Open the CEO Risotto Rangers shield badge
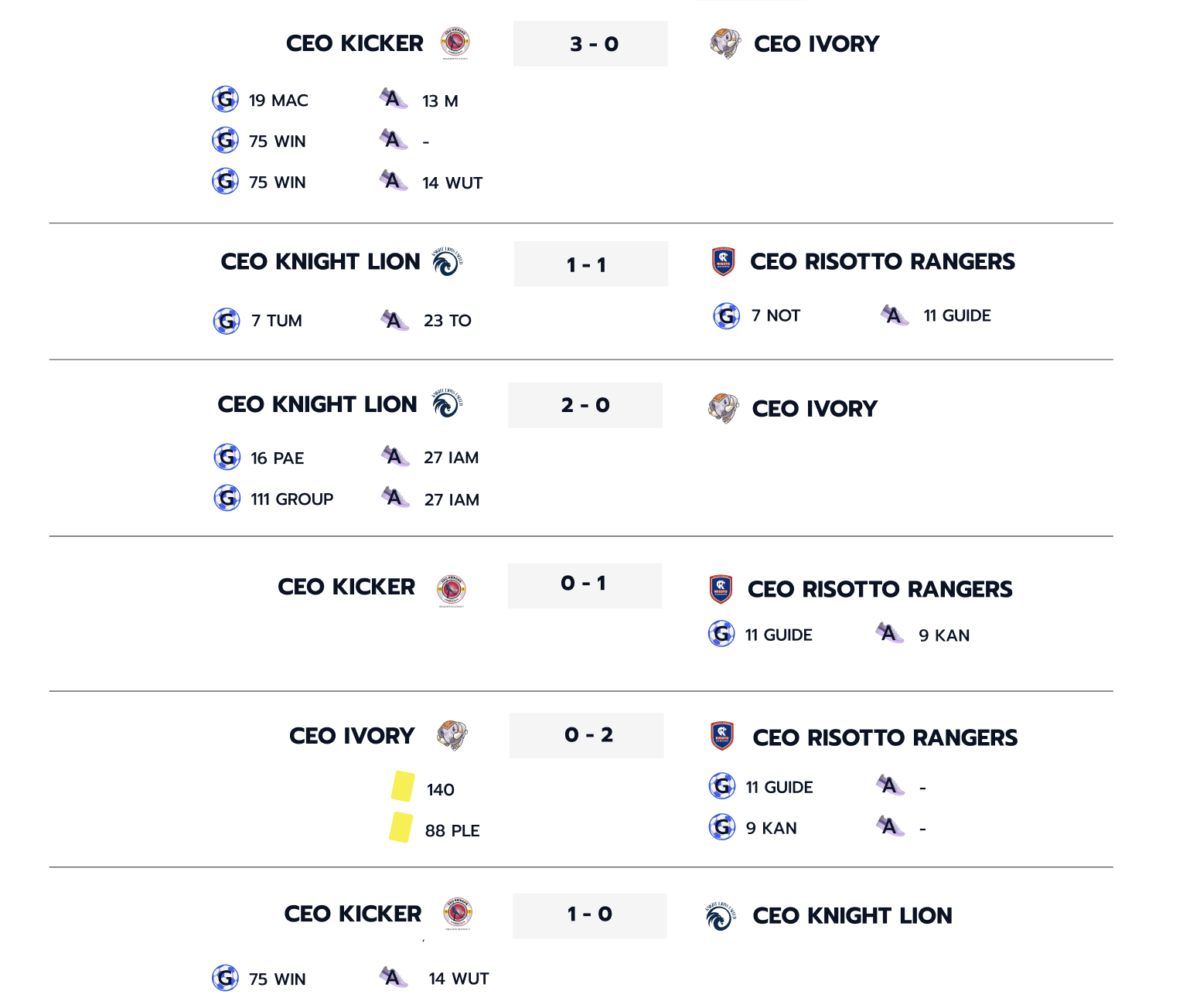The width and height of the screenshot is (1200, 1008). (x=721, y=261)
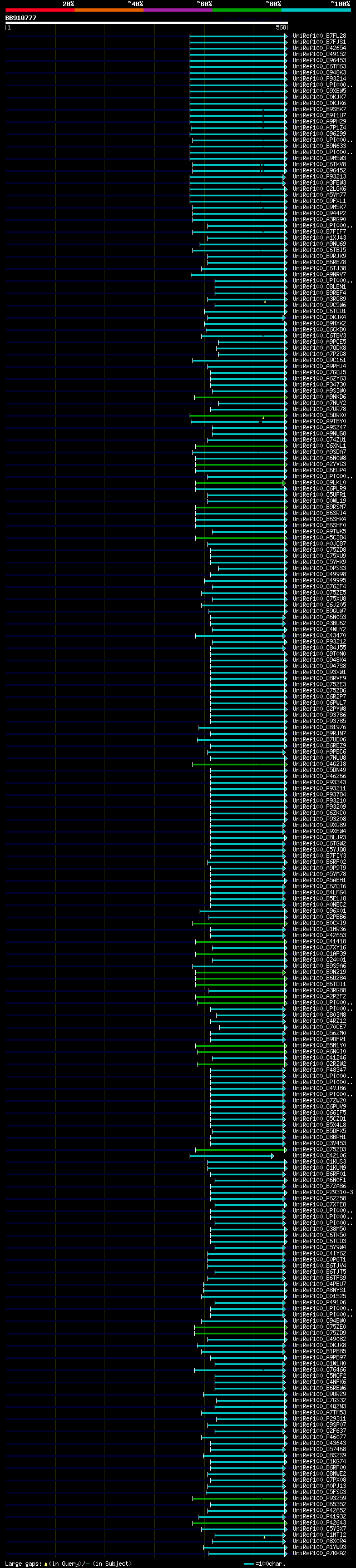Click the green ~80% identity legend segment

(247, 11)
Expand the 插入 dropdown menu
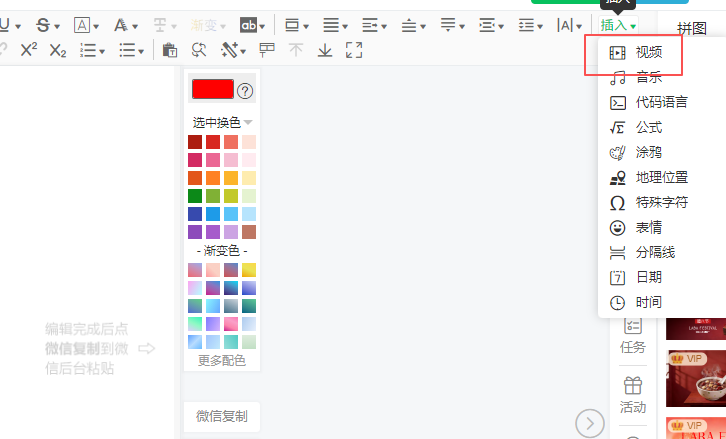This screenshot has height=439, width=726. [618, 25]
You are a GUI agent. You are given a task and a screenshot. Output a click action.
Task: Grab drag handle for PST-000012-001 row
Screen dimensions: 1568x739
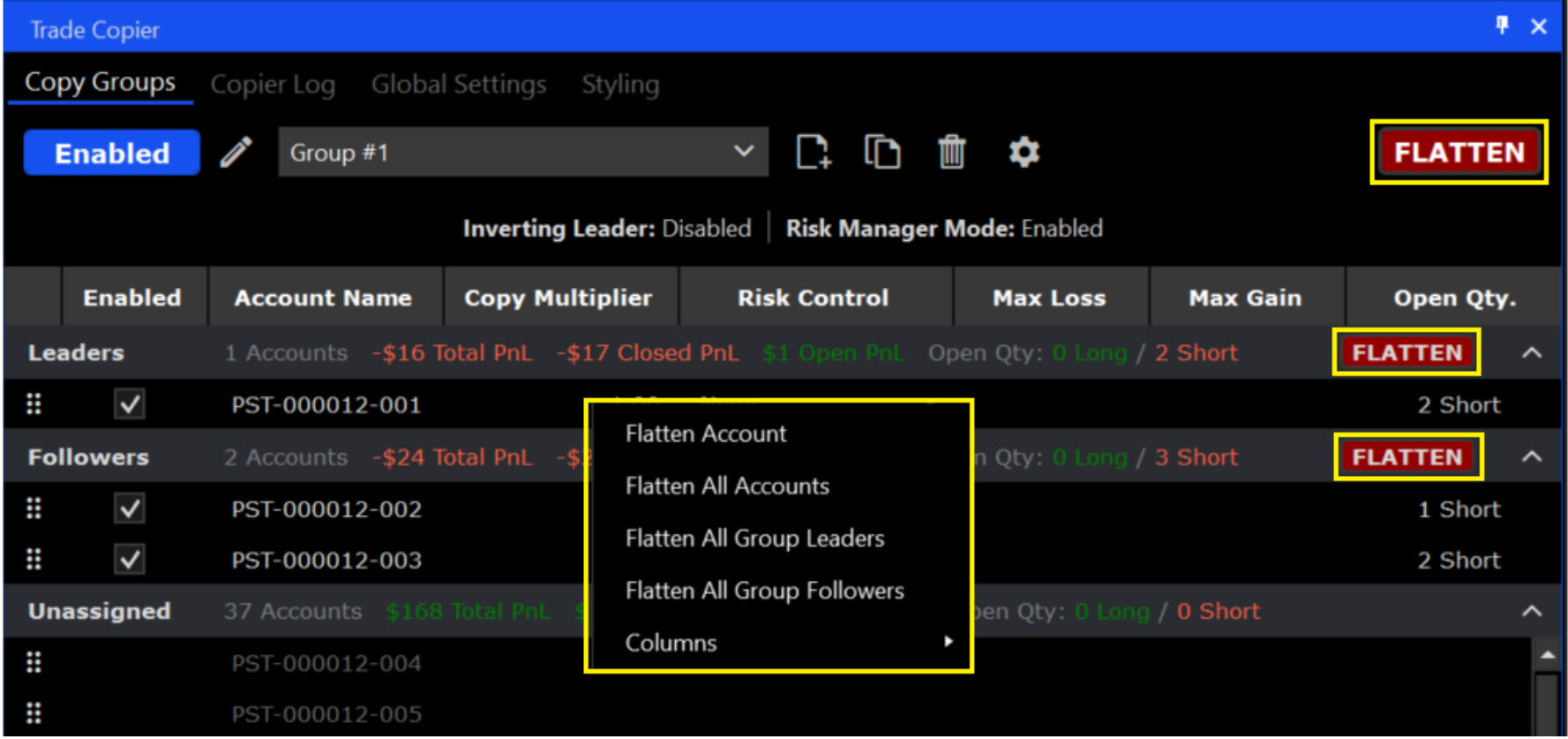(34, 404)
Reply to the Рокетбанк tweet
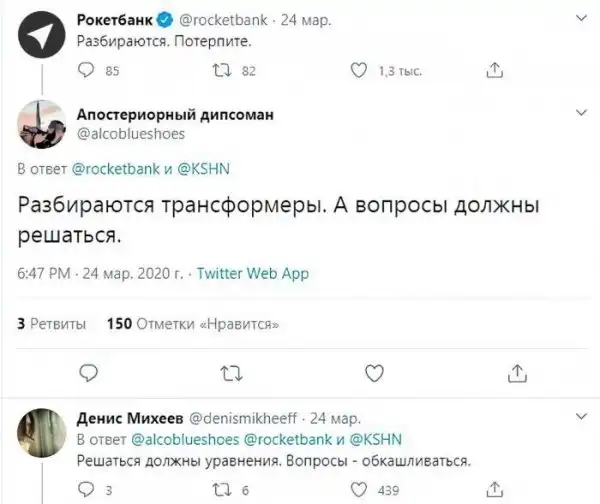 pos(86,70)
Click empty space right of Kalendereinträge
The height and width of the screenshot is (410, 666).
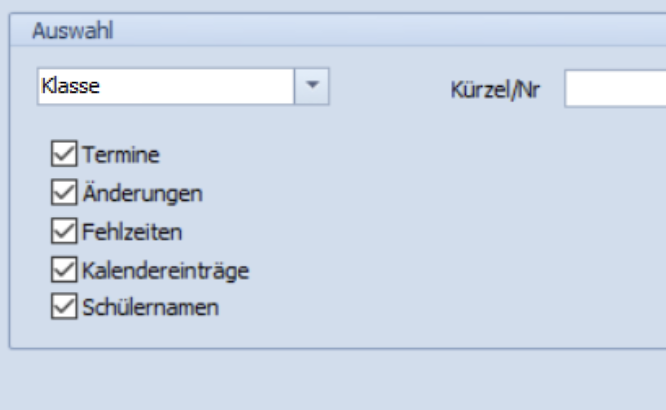point(425,270)
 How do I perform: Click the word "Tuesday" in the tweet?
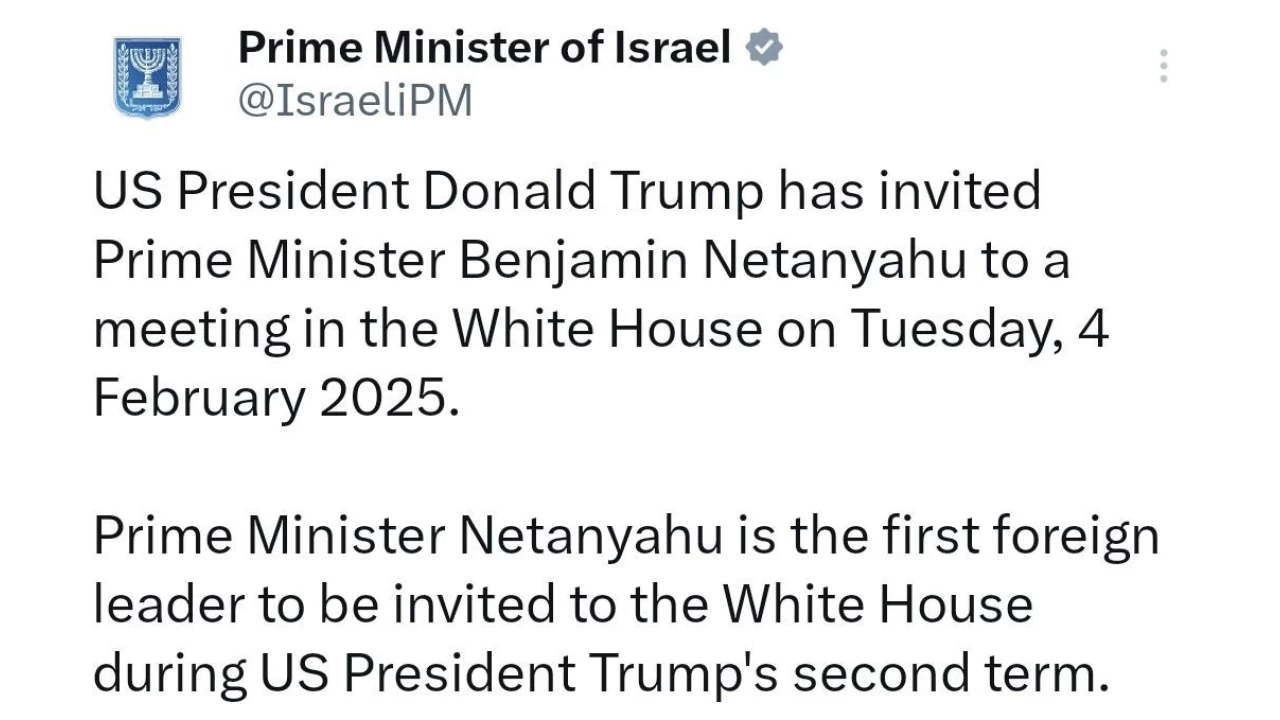954,330
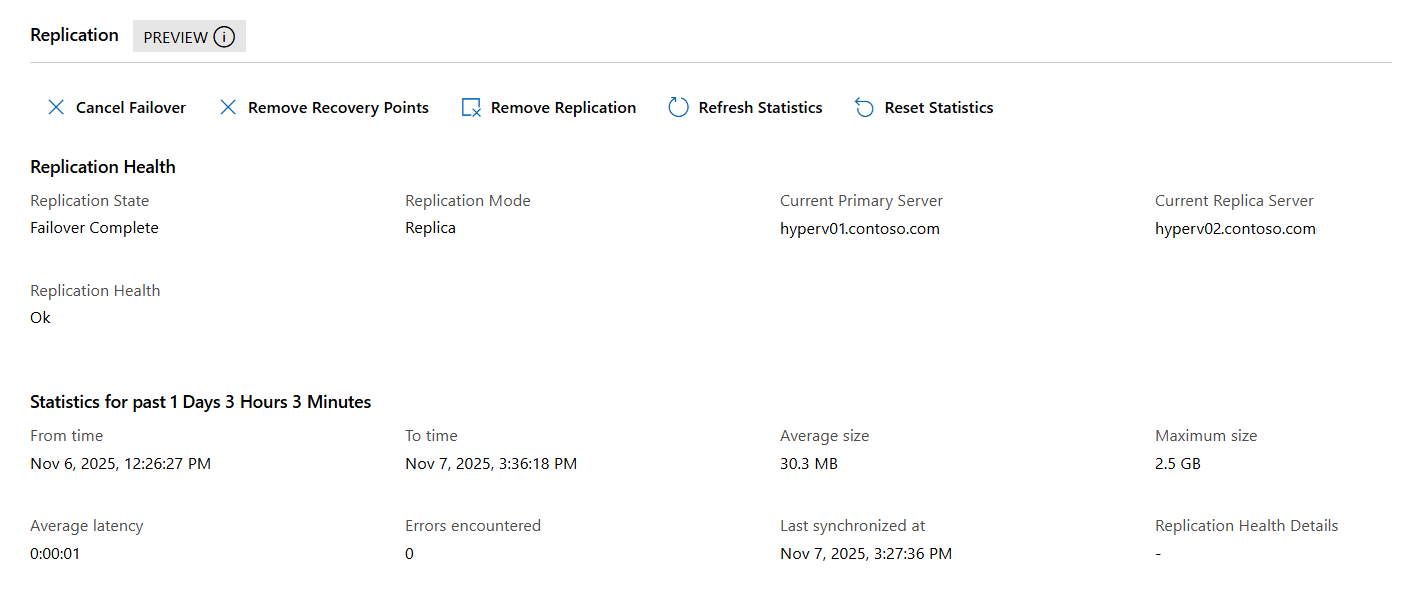Click the Cancel Failover X icon
Image resolution: width=1422 pixels, height=595 pixels.
[56, 107]
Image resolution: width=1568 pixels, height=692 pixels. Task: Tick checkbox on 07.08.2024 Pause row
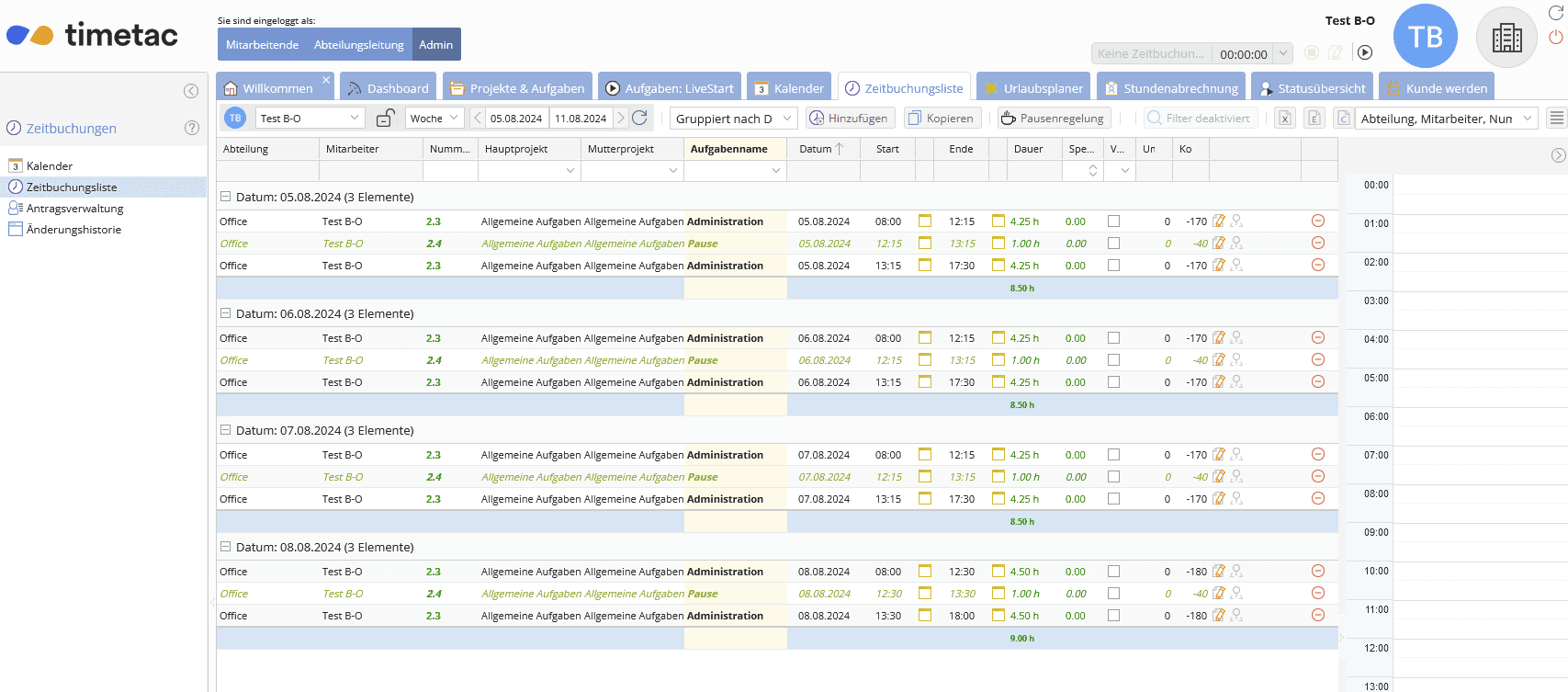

- - -

*GIVEN REQUEST*:
Repeat every line of the records above word for word, from the first to the last, but leave out the pictures.

*COMPLETE ANSWER*:
Open the CEO Risotto Rangers shield badge
The width and height of the screenshot is (1200, 1008). (x=721, y=261)
Click the green ~80% identity legend segment

(247, 11)
Expand the 插入 dropdown menu
This screenshot has height=439, width=726. [618, 25]
You are a GUI agent. You are given a task and a screenshot. Output a click action.
Task: Grab drag handle for PST-000012-001 row
Screen dimensions: 1568x739
(34, 404)
Reply to the Рокетбанк tweet
 pos(86,70)
Click empty space right of Kalendereinträge
The height and width of the screenshot is (410, 666).
point(425,270)
 How do I perform: Click the word "Tuesday" in the tweet?
954,330
Click the Cancel Failover X icon
Image resolution: width=1422 pixels, height=595 pixels.
[56, 107]
Image resolution: width=1568 pixels, height=692 pixels. Task: Tick checkbox on 07.08.2024 Pause row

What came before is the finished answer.